SG/SM/6368

LE PRINCIPE DIRECTEUR DE LA REFORME DES NATIONS UNIES CONSISTE À CANALISER LES RESSOURCES DANS L'INTERET COMMUN, EXPLIQUE LE SECRETAIRE GENERAL

29 octobre 1997


Communiqué de Presse
SG/SM/6368


LE PRINCIPE DIRECTEUR DE LA REFORME DES NATIONS UNIES CONSISTE À CANALISER LES RESSOURCES DANS L'INTERET COMMUN, EXPLIQUE LE SECRETAIRE GENERAL

19971029 On trouvera ci-après le texte d'une déclaration que le Secrétaire général, M. Kofi Annan doit prononcer le 20 octobre devant le Chicago Council on Foreign Relations :

Merci, Monsieur le Président, de m'avoir si aimablement présenté. Je tiens tout d'abord à dire le plaisir que j'éprouve à me trouver parmi vous et à m'adresser à un auditoire aussi distingué. J'estime en effet très important d'expliquer le rôle et le but de l'ONU à un public aussi vaste que possible et j'espère avoir l'occasion de le faire plus souvent. Je suis donc enchanté d'avoir été invité par votre organisation auguste et respectée, au coeur de l'Amérique.

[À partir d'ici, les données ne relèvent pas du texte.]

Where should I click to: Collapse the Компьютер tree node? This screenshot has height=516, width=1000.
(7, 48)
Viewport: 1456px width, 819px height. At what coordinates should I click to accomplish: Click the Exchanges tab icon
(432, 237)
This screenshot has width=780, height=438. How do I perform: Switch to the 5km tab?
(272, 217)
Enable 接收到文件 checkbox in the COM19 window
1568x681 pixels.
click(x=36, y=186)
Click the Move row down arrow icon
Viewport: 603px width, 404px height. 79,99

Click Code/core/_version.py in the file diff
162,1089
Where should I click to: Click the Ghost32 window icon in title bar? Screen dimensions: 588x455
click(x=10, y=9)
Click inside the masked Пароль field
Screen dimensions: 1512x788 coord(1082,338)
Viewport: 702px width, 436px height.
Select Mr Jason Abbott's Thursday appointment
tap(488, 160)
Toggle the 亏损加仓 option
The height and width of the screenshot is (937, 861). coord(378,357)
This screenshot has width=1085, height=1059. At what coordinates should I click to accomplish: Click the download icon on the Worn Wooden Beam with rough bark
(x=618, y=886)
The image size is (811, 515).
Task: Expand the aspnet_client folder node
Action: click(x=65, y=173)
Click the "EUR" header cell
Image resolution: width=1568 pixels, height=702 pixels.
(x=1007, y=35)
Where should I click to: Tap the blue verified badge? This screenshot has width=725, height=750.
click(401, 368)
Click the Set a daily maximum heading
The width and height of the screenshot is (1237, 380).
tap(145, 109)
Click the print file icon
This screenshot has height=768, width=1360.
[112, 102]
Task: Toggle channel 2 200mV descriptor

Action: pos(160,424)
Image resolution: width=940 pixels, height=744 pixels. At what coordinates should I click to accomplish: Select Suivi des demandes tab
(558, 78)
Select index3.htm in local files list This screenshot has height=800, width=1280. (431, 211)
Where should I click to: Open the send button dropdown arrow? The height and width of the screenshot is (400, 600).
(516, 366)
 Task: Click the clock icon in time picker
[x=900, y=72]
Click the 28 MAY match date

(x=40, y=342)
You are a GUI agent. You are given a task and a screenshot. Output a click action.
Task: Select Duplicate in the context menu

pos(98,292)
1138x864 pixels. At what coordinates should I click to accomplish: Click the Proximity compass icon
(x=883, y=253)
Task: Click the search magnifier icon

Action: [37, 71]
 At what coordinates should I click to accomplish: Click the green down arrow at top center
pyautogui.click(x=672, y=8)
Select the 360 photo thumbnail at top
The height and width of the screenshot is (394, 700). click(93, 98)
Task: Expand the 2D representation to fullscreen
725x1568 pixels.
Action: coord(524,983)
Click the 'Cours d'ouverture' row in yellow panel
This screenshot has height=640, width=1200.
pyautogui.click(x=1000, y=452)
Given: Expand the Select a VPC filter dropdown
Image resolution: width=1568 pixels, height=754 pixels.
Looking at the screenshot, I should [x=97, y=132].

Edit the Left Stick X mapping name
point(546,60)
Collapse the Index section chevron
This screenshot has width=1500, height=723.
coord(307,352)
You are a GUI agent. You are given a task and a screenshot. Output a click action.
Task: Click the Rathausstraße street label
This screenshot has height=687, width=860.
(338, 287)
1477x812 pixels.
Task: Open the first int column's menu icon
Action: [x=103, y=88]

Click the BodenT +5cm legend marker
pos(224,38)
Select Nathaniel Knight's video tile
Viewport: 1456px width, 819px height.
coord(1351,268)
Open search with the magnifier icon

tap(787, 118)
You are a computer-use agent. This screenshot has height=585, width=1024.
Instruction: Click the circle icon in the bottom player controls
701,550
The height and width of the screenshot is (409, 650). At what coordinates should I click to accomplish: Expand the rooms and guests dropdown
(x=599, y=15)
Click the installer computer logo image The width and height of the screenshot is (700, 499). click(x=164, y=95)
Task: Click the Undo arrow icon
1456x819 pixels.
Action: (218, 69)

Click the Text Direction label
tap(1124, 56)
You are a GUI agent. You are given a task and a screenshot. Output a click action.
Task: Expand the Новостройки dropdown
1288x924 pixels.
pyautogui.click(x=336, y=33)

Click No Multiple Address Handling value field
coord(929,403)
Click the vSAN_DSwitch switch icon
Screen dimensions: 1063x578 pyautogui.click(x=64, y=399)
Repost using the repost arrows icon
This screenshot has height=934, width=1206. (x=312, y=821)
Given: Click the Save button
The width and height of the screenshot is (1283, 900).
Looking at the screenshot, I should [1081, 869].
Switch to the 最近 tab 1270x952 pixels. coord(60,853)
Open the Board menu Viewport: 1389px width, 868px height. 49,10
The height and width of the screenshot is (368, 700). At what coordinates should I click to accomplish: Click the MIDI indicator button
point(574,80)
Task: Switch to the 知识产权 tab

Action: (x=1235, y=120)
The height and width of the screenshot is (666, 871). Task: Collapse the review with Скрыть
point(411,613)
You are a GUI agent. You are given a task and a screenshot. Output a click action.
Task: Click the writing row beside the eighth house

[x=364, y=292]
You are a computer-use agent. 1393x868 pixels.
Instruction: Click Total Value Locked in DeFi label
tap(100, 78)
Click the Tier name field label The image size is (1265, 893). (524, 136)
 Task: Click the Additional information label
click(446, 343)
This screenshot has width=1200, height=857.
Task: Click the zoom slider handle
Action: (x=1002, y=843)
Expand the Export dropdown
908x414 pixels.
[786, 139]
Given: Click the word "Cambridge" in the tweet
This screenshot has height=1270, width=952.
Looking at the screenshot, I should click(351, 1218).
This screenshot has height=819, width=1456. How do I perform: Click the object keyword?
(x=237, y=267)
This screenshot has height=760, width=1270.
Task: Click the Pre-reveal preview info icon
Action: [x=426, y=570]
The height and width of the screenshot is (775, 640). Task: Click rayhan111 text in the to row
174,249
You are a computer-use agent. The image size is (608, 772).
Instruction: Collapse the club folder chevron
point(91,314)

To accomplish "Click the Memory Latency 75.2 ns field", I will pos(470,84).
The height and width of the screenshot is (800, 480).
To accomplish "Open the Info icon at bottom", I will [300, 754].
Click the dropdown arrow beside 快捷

Les poètes ont appelé votre ville "la reine de l'Ouest", "la ville des grandes visions, à l'avant-garde du combat pour la liberté" et, surtout peut-être, "la ville des hommes aux larges épaules".

À un niveau plus personnel, le jumelage de Chicago avec Accra, la capitale de mon pays, le Ghana, revêt une grande signification à mes yeux.

Je n'en suis que plus honoré de m'adresser à vous à l'occasion du soixante-quinzième anniversaire du Conseil, qui fait de votre organisation l'aînée de l'ONU, de 23 ans. J'espère que les enseignements que je tirerai des échanges que j'aurai avec vous ce soir s'inscriront dans un dialogue long et fructueux, celui du Secrétaire général avec la société civile dont j'ai fait l'une de mes missions.

J'occupe le poste de Secrétaire général depuis maintenant 10 mois. Durant cette période, je me suis attaché à susciter une révolution tranquille qui vise à réformer l'Organisation, ce que j'estime souhaitable et nécessaire. Vous êtes certainement au courant du débat qui s'est ouvert sur les objectifs et les recommandations de mon programme de réforme.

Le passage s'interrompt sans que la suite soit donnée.